◆ YOUR GOAL: With the line containing "How do I perform: Generate voucher for 计提折旧?" as the start and the line containing "This screenshot has width=819, height=1782." as the end, transcribe that span of the entries below exactly, including both.

◆ RECORDS PROVIDED:
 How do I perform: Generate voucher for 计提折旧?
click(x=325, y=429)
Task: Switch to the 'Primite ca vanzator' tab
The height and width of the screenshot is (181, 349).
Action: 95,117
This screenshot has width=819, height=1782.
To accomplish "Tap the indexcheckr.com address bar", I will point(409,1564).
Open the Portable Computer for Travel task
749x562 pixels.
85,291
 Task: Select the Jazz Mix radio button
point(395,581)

==

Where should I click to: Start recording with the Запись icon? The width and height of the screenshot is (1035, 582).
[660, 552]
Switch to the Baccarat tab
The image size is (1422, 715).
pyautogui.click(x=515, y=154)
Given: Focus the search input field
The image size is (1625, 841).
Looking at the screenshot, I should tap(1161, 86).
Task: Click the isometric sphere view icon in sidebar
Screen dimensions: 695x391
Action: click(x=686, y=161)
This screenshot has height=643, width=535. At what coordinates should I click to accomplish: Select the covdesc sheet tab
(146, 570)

◆ RESPONSE AREA:
 How do I perform: Generate voucher for 计提折旧?
click(x=325, y=429)
Task: Switch to the 'Primite ca vanzator' tab
The height and width of the screenshot is (181, 349).
Action: 95,117
This screenshot has width=819, height=1782.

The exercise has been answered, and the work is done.